I am calling Twitter Streaming API to return tweets matching one or more filter predicates.
(using fileStream method from R package streamR)

The method has ‘track’ as one of the parameters to listen for specified keywords.

However it seems the track parameter is not having any effect as none of the captured tweets contain the specified keyword.

filterStream(file.name=“twitter/data/mau-hotels.json”,
track=“mauritius”,
locations=c(-5, 36, 22, 70),
timeout=10, oauth=my_oauth,language = “en”)

The returned json response doesnt have any tweet with “mauritius”. Why is this behavior?

Thanks in advance.


#2

What this combination of parameters will give you is an OR situation - either Tweets containing the word “mauritius”, OR Tweets from inside the geo box you’ve specified. This is documented in the Streaming API page on our dev site. Note that you’re filtering against 1% of the Twitter firehose, so it is entirely possible that nobody (or very few people) Tweet about Mauritius in the time frame that you’re filtering, but many more people are Tweeting in the bounding box.


#3

Andy – Is the limitations of the filter stream described anywhere in the docs? I had thought that the filter was applied to the entire firehose, but only up to 1% was returned. However, your answer suggests that the filter is applied to 1% of the Twitter firehose. I want to make sure I understand correctly.

Thanks!
–Justin


#4

If that is the impression from my previous answer (and to be honest, even as I typed it out, I feared I was not being clear enough) then I apologise, your latter understanding is correct. On the streaming API you get to filter the entire firehouse up to 1%, based on your chosen filter criteria.

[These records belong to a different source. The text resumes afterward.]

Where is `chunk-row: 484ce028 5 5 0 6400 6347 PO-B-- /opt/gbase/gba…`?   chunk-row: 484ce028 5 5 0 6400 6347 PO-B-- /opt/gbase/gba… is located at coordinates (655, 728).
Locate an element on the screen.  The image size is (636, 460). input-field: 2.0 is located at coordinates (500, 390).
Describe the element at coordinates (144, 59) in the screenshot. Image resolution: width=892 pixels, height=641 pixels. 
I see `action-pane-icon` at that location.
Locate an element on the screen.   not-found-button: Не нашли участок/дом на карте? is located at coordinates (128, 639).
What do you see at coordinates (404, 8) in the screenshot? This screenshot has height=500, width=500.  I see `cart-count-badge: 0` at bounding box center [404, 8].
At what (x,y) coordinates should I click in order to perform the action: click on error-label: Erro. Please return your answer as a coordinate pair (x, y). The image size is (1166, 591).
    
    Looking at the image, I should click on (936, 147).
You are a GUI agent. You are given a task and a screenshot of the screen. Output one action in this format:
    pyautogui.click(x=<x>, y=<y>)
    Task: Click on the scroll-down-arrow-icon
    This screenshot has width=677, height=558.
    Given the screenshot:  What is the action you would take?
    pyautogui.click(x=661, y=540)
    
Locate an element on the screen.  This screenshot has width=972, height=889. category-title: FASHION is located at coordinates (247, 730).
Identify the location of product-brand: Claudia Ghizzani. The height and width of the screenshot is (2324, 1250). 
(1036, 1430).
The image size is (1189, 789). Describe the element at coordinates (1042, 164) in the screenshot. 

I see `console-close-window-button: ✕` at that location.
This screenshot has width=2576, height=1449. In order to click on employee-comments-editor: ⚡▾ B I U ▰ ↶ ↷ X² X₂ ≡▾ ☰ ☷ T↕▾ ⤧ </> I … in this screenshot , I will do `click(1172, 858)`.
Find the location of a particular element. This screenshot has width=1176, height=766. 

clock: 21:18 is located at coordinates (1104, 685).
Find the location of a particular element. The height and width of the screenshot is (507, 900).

If there is a chance that at a point in time your filter terms (track, follow or geo) may exceed 1% of the total volume then you may not receive everything - the example I’ve used in past years is, for example, #worldcup potentially exceeding that total volume during spikes during that event.

As we’ve signalled in the roadmap, we will look to improve the fidelity and flexibility of these endpoints in the future.


#5

Thanks @andypiper understood and makes sense.

Is it then somehow possible, using public APIs, to have the AND between track and locations?
Basically I would like to get tweets from a given location box on a particular track.


#6

You could do that using the standard search API but it would only cover the past 7 days and not be a realtime collection mechanism.